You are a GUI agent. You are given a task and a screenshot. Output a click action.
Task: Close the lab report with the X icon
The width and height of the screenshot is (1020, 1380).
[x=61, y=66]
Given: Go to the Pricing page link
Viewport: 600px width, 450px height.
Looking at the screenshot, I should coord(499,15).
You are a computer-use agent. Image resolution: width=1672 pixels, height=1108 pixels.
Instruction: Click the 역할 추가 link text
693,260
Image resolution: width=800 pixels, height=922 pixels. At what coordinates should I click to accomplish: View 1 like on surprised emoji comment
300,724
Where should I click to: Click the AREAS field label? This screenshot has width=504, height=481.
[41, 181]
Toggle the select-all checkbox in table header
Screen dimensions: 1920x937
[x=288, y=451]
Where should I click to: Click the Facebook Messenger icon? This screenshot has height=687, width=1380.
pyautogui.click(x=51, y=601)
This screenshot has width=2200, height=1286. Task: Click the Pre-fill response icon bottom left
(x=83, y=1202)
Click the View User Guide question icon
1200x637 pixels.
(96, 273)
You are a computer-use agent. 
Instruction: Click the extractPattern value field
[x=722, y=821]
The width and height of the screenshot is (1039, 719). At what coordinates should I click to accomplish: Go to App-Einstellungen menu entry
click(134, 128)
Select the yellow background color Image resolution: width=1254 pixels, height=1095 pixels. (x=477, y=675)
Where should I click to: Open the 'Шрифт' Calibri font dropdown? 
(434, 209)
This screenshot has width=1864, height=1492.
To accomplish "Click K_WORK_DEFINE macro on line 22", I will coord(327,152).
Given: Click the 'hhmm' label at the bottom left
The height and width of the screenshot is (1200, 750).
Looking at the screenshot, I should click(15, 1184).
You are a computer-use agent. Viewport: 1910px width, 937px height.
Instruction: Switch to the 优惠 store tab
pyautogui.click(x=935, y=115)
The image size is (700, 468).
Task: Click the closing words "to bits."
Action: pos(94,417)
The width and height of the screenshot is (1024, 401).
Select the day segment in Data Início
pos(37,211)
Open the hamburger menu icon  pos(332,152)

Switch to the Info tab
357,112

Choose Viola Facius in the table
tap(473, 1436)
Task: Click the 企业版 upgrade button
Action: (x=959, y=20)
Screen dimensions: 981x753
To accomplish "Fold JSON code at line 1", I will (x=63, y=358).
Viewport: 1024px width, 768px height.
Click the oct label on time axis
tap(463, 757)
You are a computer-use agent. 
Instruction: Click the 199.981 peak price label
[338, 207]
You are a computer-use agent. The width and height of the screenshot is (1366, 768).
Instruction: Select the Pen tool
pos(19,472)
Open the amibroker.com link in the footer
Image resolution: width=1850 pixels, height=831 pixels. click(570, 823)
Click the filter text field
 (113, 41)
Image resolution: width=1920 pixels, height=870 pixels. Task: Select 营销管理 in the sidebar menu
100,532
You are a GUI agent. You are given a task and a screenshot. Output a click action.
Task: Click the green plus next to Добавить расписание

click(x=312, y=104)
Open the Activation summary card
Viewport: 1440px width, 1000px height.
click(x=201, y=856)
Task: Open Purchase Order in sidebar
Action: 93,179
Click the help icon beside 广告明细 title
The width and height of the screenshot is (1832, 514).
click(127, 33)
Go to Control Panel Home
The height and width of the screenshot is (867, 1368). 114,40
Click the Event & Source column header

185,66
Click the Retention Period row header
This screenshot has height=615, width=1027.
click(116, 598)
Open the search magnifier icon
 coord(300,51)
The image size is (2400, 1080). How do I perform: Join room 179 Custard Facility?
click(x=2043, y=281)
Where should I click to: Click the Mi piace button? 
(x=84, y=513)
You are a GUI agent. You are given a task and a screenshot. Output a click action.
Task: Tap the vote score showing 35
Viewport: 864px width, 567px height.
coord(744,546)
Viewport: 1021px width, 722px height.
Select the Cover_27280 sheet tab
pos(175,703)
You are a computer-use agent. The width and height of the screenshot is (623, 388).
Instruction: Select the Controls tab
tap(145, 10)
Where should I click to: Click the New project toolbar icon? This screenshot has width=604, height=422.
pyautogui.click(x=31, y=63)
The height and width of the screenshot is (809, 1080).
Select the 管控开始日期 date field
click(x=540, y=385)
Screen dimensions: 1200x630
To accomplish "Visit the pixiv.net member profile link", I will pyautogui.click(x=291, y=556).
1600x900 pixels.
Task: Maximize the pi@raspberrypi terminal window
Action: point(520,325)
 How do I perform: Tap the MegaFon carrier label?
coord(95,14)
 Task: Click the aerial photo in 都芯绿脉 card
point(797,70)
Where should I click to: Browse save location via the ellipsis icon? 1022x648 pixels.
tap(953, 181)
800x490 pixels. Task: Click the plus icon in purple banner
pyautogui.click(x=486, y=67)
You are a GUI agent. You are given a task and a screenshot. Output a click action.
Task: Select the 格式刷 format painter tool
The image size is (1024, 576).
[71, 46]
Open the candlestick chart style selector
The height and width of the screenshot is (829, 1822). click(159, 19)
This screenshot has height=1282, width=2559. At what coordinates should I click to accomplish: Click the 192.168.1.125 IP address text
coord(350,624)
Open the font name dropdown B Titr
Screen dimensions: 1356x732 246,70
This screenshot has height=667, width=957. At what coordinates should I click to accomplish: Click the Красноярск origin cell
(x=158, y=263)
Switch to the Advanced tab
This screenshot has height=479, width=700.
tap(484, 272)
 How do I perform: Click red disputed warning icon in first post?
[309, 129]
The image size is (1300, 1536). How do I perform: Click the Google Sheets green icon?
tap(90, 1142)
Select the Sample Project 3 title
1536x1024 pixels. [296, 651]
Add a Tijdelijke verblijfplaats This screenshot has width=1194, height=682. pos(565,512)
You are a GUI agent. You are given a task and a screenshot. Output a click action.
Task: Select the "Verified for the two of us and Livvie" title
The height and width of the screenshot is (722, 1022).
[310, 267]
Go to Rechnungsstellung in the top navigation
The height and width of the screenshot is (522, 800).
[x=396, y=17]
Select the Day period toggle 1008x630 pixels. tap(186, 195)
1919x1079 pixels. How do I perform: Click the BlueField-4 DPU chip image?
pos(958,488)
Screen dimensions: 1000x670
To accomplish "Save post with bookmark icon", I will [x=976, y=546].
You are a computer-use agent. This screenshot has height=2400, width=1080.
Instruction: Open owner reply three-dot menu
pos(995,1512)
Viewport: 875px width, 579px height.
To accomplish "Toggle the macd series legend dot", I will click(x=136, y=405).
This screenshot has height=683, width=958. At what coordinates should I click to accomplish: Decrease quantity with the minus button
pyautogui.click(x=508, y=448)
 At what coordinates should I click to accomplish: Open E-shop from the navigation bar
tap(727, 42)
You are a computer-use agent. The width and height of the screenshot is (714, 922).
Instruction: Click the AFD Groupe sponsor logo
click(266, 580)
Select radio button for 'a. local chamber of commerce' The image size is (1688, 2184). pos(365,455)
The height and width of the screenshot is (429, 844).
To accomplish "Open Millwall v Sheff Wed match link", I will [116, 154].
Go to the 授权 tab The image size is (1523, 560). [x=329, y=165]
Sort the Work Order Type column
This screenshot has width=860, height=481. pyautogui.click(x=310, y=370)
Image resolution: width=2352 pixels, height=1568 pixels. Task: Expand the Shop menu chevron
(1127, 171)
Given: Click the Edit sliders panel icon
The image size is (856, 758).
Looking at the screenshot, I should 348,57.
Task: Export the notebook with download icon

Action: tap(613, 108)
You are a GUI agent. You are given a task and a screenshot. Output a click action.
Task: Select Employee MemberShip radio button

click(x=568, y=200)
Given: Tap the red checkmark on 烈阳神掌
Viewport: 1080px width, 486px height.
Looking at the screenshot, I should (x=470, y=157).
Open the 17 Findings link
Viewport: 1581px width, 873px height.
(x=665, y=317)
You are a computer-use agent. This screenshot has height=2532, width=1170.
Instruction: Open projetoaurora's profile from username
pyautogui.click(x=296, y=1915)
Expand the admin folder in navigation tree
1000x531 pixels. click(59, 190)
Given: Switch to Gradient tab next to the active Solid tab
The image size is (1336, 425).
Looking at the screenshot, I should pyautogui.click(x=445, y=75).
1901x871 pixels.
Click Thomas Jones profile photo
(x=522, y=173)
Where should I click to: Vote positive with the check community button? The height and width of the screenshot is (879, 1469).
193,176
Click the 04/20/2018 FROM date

---+---

WHAT YOU WILL DO:
Only the lines above from the one with "Select the Sample Project 3 title" through the one with "Go to Rechnungsstellung in the top navigation" should be duplicated, character for character.

EXPECTED OUTPUT:
Select the Sample Project 3 title
1536x1024 pixels. [296, 651]
Add a Tijdelijke verblijfplaats This screenshot has width=1194, height=682. pos(565,512)
You are a GUI agent. You are given a task and a screenshot. Output a click action.
Task: Select the "Verified for the two of us and Livvie" title
The height and width of the screenshot is (722, 1022).
[310, 267]
Go to Rechnungsstellung in the top navigation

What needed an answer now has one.